Table 2:	Mean of colony counts of Mycobacterium tuberculosis After treatment with different concentrations of Ocimum sanctum in the macrophage culture
Mean±SD, SD = Standard Deviation for 6 independent experiments

As anti-tuberculosis effects of O. sanctum extracts in a well defined laboratory condition has not been studied before, direct comparison of our findings especially in macrophage culture with previous works is not possible. Direct treatment of M. tuberculosis with O. sanctum extracts, as shown in results, significantly decreased colony counts of M. tuberculosis which is compatible with aged previous reported studies (Joshi and Mgar, 1952; Grover and Rao, 1977).

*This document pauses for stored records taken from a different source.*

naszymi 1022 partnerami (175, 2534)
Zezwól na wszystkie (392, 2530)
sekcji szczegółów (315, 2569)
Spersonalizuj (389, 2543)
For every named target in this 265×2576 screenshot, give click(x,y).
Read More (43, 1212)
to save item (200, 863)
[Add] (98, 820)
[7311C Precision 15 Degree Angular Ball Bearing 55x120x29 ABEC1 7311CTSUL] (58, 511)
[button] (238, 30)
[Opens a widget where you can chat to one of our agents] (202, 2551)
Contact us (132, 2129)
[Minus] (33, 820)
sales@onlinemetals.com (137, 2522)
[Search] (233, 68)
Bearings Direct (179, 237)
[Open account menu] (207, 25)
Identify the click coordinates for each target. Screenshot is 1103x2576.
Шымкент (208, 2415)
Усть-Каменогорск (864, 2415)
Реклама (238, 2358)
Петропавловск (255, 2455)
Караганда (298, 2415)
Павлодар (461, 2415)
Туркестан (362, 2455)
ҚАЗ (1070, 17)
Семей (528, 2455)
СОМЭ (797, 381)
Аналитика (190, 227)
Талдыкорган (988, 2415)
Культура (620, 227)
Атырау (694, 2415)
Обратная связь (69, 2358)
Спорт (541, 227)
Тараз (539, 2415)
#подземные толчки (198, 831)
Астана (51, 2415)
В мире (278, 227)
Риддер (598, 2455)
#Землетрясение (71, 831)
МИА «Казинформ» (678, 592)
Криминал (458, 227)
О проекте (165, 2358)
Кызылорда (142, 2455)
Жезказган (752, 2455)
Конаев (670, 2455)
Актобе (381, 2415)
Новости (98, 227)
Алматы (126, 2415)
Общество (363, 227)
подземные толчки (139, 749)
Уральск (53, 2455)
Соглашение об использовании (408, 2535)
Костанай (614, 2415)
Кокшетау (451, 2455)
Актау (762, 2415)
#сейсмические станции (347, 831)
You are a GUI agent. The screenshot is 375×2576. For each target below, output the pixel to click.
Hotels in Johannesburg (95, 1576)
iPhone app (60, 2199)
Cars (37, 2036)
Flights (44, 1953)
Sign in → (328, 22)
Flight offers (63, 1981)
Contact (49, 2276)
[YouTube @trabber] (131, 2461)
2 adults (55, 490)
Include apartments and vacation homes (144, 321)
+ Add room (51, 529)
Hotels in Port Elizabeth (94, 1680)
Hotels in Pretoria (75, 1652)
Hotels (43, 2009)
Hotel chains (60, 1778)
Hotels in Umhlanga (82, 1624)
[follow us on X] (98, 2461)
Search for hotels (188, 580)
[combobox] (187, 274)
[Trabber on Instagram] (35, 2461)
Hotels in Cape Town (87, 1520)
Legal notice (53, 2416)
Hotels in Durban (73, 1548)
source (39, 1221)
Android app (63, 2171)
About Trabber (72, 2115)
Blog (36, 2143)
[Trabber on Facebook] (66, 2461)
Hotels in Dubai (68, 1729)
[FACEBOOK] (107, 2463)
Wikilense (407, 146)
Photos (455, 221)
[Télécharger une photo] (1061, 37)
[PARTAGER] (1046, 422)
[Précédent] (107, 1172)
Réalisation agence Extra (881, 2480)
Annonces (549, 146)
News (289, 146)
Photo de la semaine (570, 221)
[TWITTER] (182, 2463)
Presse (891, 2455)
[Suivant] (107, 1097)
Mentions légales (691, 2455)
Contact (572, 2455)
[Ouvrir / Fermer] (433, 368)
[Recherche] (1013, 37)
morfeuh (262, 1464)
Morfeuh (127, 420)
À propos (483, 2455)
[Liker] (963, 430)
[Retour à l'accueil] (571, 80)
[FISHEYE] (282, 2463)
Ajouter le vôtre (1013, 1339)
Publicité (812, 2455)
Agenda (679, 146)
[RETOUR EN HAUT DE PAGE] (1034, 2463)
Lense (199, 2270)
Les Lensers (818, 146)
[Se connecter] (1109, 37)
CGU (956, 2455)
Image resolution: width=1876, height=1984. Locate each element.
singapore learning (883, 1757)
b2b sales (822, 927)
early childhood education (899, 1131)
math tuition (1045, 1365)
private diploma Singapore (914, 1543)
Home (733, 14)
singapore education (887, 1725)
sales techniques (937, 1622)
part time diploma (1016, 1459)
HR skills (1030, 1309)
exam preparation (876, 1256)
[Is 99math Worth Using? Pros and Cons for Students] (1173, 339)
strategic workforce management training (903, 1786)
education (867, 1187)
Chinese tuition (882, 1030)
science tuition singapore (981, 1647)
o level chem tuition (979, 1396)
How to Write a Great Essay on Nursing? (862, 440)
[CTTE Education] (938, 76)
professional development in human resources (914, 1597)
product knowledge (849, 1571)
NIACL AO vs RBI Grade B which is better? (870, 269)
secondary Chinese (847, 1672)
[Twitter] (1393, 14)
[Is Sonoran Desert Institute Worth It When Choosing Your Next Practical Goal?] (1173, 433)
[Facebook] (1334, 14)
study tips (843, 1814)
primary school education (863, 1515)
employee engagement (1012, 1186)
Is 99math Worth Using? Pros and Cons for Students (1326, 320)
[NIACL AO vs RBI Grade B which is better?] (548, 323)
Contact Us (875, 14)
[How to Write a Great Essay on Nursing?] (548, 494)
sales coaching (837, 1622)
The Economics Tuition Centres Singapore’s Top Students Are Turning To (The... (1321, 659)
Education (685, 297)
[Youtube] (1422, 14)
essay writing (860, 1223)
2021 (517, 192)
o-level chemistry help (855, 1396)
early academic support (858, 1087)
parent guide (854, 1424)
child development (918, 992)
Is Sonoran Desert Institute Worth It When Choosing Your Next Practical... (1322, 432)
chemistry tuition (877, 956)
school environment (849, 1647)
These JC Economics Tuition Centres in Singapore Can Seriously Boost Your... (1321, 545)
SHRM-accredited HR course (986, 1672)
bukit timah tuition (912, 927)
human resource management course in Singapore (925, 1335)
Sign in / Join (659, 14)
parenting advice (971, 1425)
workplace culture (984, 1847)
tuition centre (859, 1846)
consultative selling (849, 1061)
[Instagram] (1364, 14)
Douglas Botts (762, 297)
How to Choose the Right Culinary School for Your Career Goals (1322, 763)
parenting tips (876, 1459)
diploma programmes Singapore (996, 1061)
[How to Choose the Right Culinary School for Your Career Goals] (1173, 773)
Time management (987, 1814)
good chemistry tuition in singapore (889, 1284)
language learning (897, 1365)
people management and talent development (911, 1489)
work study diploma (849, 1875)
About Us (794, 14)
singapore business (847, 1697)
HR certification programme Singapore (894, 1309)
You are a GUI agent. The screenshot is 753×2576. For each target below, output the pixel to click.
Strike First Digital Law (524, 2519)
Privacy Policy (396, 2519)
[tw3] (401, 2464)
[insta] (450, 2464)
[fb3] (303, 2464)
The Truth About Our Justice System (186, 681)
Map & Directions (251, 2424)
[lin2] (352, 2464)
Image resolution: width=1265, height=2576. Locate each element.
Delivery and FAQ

On the other hand, comparison of colony counts of M. tuberculosis culture after extracellular treatment with different concentrations of O. sanctum extracts with colony counts of M. tuberculosis culture resulted from lysis of the infected Macrophage culture and has incubated with different concentration of O. sanctum extracts showed that the colony count decreased in the latter and even in this case, the colony count of extracellular treatment is the same as colony count of M. tuberculosis culture in agar dilution with different concentrations of O. sanctum extracts.

Although in this study we confirmed anti-tuberculosis effects of different concentration of O. sanctum extracts in vitro and in macrophage culture, key components of anti tuberculosis action of these extracts and their mechanism of actions must be discovered in future researches.